Extracted records:
◆ ◆ ◆
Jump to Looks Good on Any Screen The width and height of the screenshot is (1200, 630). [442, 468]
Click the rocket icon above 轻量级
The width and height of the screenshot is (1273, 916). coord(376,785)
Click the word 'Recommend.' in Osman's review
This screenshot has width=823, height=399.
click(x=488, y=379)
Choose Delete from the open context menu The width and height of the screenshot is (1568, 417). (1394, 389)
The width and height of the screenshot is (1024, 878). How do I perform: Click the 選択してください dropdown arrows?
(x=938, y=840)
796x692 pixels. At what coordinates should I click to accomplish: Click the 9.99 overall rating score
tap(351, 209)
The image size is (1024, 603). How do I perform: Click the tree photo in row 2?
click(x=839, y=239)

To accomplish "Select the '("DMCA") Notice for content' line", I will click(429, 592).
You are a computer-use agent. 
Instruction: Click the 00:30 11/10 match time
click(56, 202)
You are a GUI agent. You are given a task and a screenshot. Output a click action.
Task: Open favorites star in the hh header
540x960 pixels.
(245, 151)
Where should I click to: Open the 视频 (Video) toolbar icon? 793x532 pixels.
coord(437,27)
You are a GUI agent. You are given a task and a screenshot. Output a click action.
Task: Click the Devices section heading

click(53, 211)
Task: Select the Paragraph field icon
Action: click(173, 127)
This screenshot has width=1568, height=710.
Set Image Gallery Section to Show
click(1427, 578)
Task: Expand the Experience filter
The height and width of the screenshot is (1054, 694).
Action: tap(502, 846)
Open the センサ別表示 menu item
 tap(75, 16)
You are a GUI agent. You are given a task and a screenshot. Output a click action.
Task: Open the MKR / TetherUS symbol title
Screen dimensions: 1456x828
◆ ◆ ◆
Exercise description:
Retype the records above in full, exactly as they appear.

The completed task:
Jump to Looks Good on Any Screen The width and height of the screenshot is (1200, 630). [442, 468]
Click the rocket icon above 轻量级
The width and height of the screenshot is (1273, 916). coord(376,785)
Click the word 'Recommend.' in Osman's review
This screenshot has width=823, height=399.
click(x=488, y=379)
Choose Delete from the open context menu The width and height of the screenshot is (1568, 417). (1394, 389)
The width and height of the screenshot is (1024, 878). How do I perform: Click the 選択してください dropdown arrows?
(x=938, y=840)
796x692 pixels. At what coordinates should I click to accomplish: Click the 9.99 overall rating score
tap(351, 209)
The image size is (1024, 603). How do I perform: Click the tree photo in row 2?
click(x=839, y=239)

To accomplish "Select the '("DMCA") Notice for content' line", I will click(429, 592).
You are a computer-use agent. 
Instruction: Click the 00:30 11/10 match time
click(56, 202)
You are a GUI agent. You are given a task and a screenshot. Output a click action.
Task: Open favorites star in the hh header
540x960 pixels.
(245, 151)
Where should I click to: Open the 视频 (Video) toolbar icon? 793x532 pixels.
coord(437,27)
You are a GUI agent. You are given a task and a screenshot. Output a click action.
Task: Click the Devices section heading

click(53, 211)
Task: Select the Paragraph field icon
Action: click(173, 127)
This screenshot has width=1568, height=710.
Set Image Gallery Section to Show
click(1427, 578)
Task: Expand the Experience filter
The height and width of the screenshot is (1054, 694).
Action: tap(502, 846)
Open the センサ別表示 menu item
 tap(75, 16)
You are a GUI agent. You are given a task and a screenshot. Output a click action.
Task: Open the MKR / TetherUS symbol title
Screen dimensions: 1456x828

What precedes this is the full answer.